Write out the following lines word for word, omitting the pictures.

╭─ ITEMS

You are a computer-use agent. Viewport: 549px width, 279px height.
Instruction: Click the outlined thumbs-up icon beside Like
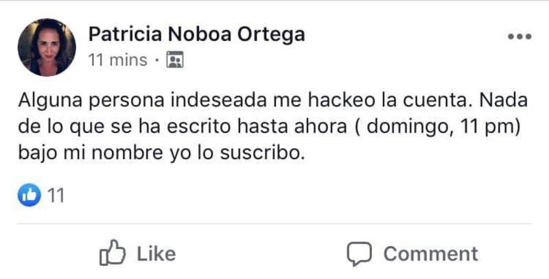113,252
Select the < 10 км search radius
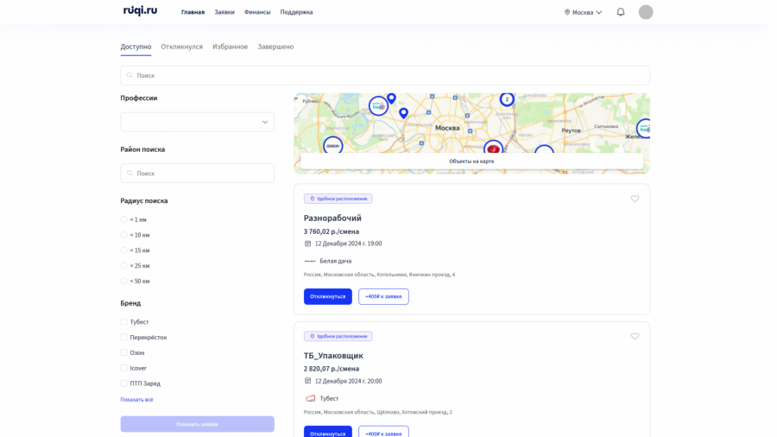 pos(124,235)
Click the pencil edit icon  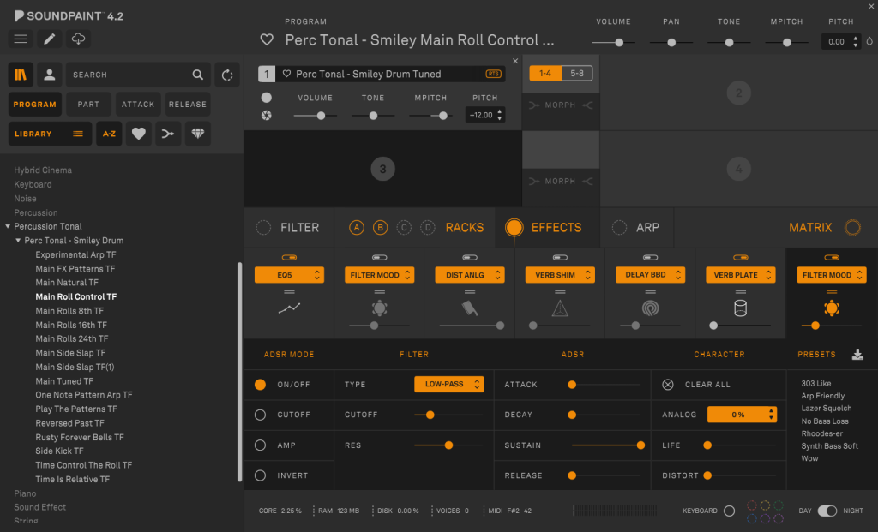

╰─

FULL SOLUTION:
You are a computer-use agent. Viewport: 549px width, 279px height.
Instruction: Click the outlined thumbs-up icon beside Like
113,252
Select the < 10 км search radius
 pos(124,235)
Click the pencil edit icon  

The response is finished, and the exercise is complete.